What is Afrofuturism? Learn from the Experts at Georgia Tech

Lisa Yaszek is a Regents' Professor of Science Fiction Studies in the Georgia Tech School of Literature, Media, and Communication. She explains what Afrofuturism is and why it's important, and shares some of her favorite works from influential Afrofuturists past and present. 

What is Afrofuturism?

Afrofuturism is an aesthetic practice that enables artists to communicate the experience of science, technology, and race across centuries, continents, and cultures.

While the popularity of Afrofuturist directors such as Ryan Cooler and Afrofuturist musicians such as Janelle Monae make it seem like a very recent and modern phenomenon, Afrofuturism is really a multigenerational multimedia project carried out by Black artists since before the founding of the U.S. itself. These creators blend science fiction, fantasy, and horror techniques with Afrodiasporic histories and African cosmologies to tell exciting and thought-provoking stories that enrich our understanding of history and imagine futures in full color.

In its most science-fictional forms, Afrofuturism is often organized around what I call the figure of the "Black genius," a young person who uses both modern technologies and heritage or indigenous sciences to save themselves, their families, and their communities from both extraterrestrial/supernatural and domestic threats. 

"Afrofuturism is an aesthetic practice that enables artists to communicate the experience of science, technology, and race across centuries, continents, and cultures."

Why is it important?

Afrofuturism is important because it enriches our understanding of the past, present, and many possible futures.

Since they first began really talking about it in the 1990s, artists and scholars have understood Afrofuturism as an extension of the historical recovery projects that black Atlantic intellectuals have engaged in for over two hundred years.

Toni Morrison explains that such projects demonstrate how the conditions of homelessness and alienation experienced by enslaved Africans and their descendants anticipate what the philosopher Friedrich Nietzsche claimed were the founding conditions of modernity. Soon, other scholars — including myself! —began exploring Afrofuturist art as enriching our understanding of modern history by reminding us of the many ways that Black people contributed to developing our technoscientific present.

As a literary and cultural historian, that is incredibly important work.
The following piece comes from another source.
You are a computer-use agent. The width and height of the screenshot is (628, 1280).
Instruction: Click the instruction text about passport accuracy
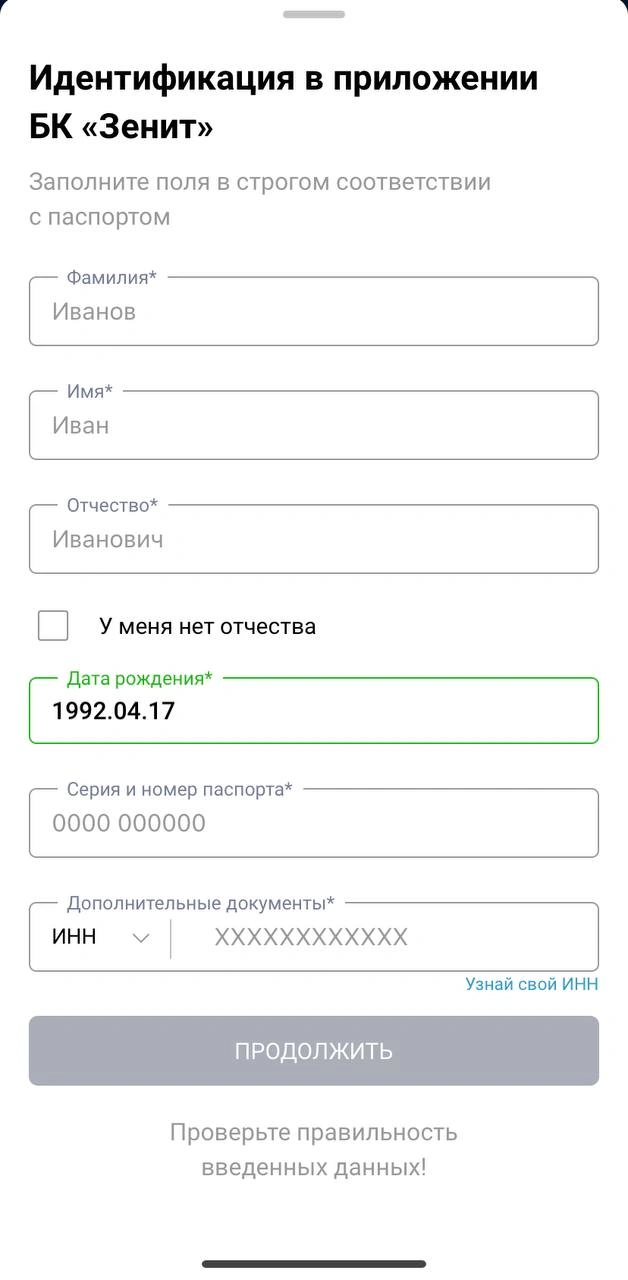260,196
We tend to think that we are the first generation to experience certain kinds of scientific and social relations, but the reality is that other people have faced similar challenges in the past and lived to make art out of their experiences. Connecting with that art connects us to history and can even give us templates for building better futures for Black communities, humanity, and the world.

As a science fiction scholar, my favorite thing about Afrofuturism is that it reminds us that humans can intervene in the material and social world and create a whole host of futures, many of which depart from the futures-as-usual that we get from the mainstream media.

British-Ghanaian music critic Kodwo Eshun argues that Black-created stories about “travel through time and space” and “encounters with the alien other” are more than just a way to bring Afrodiasporic historical experiences to life for new audiences. Riffing on the great sociologist and sci-fi author W.E.B. Du Bois, Eshun proposes that science fiction is a way to double, triple, and even quadruple our collective consciousness about the range of race relations that might exist in the future and the range of futures those relations might engender. It’s an exciting message for all people who want to believe that the Earth and the stars are for everyone. 

"Afrofuturism reminds us that humans can intervene in the material and social world and create a whole host of futures, many of which depart from the futures-as-usual that we get from the mainstream media."

Who are the most influential Afrofuturists past and present?

As a science fiction scholar specializing in recovering lost women’s voices and discovering new ones, I want to recommend some of my favorite women who write Afrofuturism.

Indeed, whenever I talk about or teach Afrofuturism these days, I argue that it really begins with a woman: the enslaved African American author Phillis Wheatley. In particular, Wheatley’s 1773 poem “On Imagination” depicts Black artists ascending to the celestial realms to roam the galaxy, taking its measure and transforming their newfound knowledge into art. In short, she was the first person we know of to depict Black people as Star Children and the Black imagination as the Mothership.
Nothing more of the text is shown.